What if FA affiliated players had to complete a certain amount of minutes in FA accredited fixtures every season to keep their license to play? A bit like the permits for players outside the EU or a pilot's license.
Say 450 minutes? (A mere five games)
If a player did not complete the 450 minutes either for their club or on loan he would be unavailable for the club the following season. They would be able to sell him OR loan him out until he completed a set amount of minutes (say 900- 12 games- roughly 3 months loan) at another club before being available for his parent club again.
If a player was registered as 'long-term injured' his time out could reduce the amount of minutes he was obliged to play proportionate to the length of injury. To unregister a 'long-term' injured player that had been listed as such and make them available again should take a minimum of 14 or perhaps even 21 days in order to combat abuse of the system.

Or would that contravene players' human rights in some way?

Would it have negative/positive contract ramifications? Increase or decrease player/agent power?

Any thoughts?

WeWereZombies added 09:42 - Feb 26
Traditionally the last game of the season has been on a Sunday? It depends on how far back you go, doesn't it? For a large majority of history of football in this country the traditional time for the professional game was three o'clock on a Saturday afternoon with a few midweek matches to allow for fixture congestion. Sunday observance was one of the reasons for that but it also served as a decent cap on the working week after centuries of long hours culture.

However, the lateness of the change this year from Sunday to Saturday is pretty indefensible. If enough people got together they should have a case for a refund of expenses beyond the ticket price, for season ticket holders maybe even a proportionate refund of that.

Tillz9 added 12:55 - Feb 26
Excellent blog - hit the nail in the head !!

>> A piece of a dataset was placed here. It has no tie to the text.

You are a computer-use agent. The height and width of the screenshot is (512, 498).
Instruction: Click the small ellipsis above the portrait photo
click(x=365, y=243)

Itfccoyb - I do like that idea , About time some if these players in inflated wages actually done what they claim to be so good at !!

tractorboy2434 added 10:50 - Mar 2
As our last fixture is an away game and the tickets are not yet on sale its unlikley that anyone is actually out of pocket, and as for the argument that TV calls the tune, well of course it does, without Sky where would most clubs be, broke.

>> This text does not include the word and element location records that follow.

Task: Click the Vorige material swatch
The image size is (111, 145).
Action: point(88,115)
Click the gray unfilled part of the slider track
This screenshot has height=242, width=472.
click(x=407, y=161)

Nthsuffolkblue added 09:49 - Mar 5
I agree. Terrible to have the match on a Saturday and to rearrange only months before the game. This is a tongue-in-cheek blog isn't it?

MyBlueHeaven added 13:47 - Mar 5
i'm confused - are you having a pop at the re-arrangement of the last game of the season, players earning too much - or the state of football today? all are worthy of discussion but you start out talking about the match moving from saturday to sunday, and then seem to include everything that is wrong in the game (and there's plenty that is wrong!).

would question though your comment that the last game being on a sunday is a 'tradition'. something needs to be around for more than 7 or so years for it to be a tradition.

as for why it's moved from sunday to saturday, my guess would be that Sky have something big on on the Sunday afternoon, so don't want to impact on that (in terms of viewing audiences). or perhaps there's something big on the saturday evening/late afternoon and they want something big to lead in to it with. ie to make 5/6 hours of 'super sport' - something that Sky can hype up. dunno - just my guess as i say.

as per some comments above - nothing's going to change until we turn off our Sky boxes and stop paying the subscriptions. i'm convinced that's the only way we'll see any significant changes in terms of the money floating around English football.

slowerball added 10:12 - Apr 17
Dear MyBlueHeaven - That's why the blog was entitled thus. Sorry if its so confusing.

The big problem about turning off Sky boxes - a sentiment with which I agree - is that they have a monopoly basically and there is no real competition... with the few games shown on BBC the crumb offered so as to 'prove' there are alternatives... It's even more of a stangle hold if you follow cricket, bar the odd highlights package or IPL on ITV4.